__Exercise objective__. Please repeat, exactly as written, the line containing "This screenshot has height=653, width=883." and every line after it through the end of the records below, leaving out any pictures.

§ §

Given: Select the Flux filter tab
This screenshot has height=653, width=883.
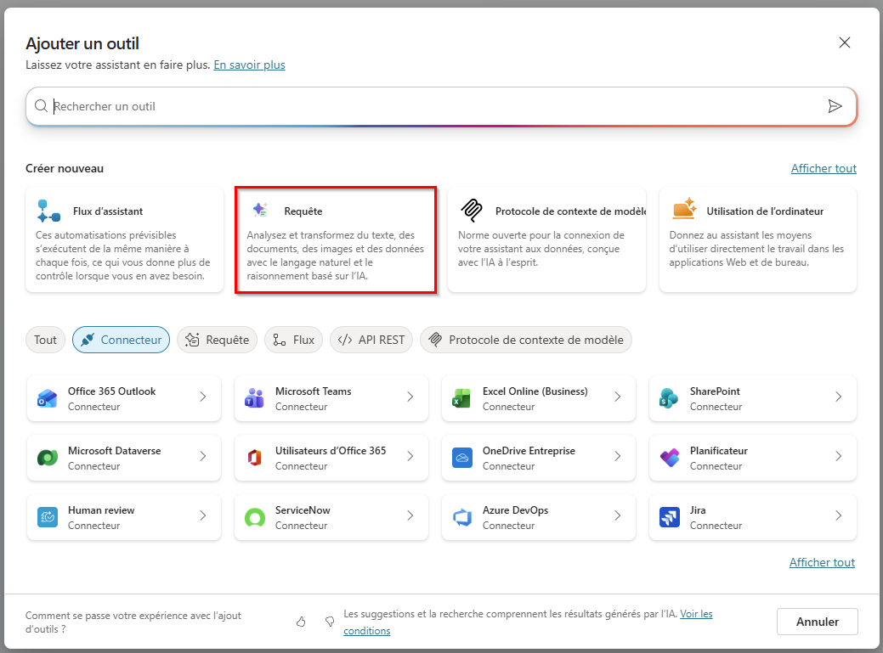Looking at the screenshot, I should (293, 340).
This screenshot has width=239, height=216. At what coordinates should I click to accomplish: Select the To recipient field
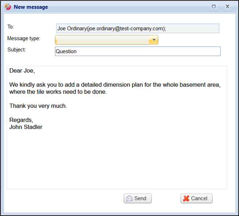pos(137,29)
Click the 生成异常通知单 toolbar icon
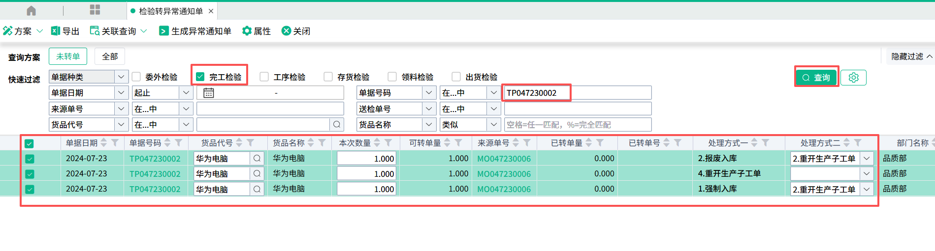This screenshot has width=935, height=251. [x=163, y=31]
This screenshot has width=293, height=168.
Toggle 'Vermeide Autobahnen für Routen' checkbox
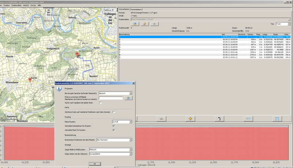pos(114,126)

§ §

__The answer__.
This screenshot has height=653, width=883.
Looking at the screenshot, I should (293, 340).
This screenshot has width=239, height=216. At what coordinates should I click to accomplish: Select the To recipient field
pos(137,29)
Click the 生成异常通知单 toolbar icon
This screenshot has width=935, height=251. [x=163, y=31]
This screenshot has width=293, height=168.
Toggle 'Vermeide Autobahnen für Routen' checkbox
pos(114,126)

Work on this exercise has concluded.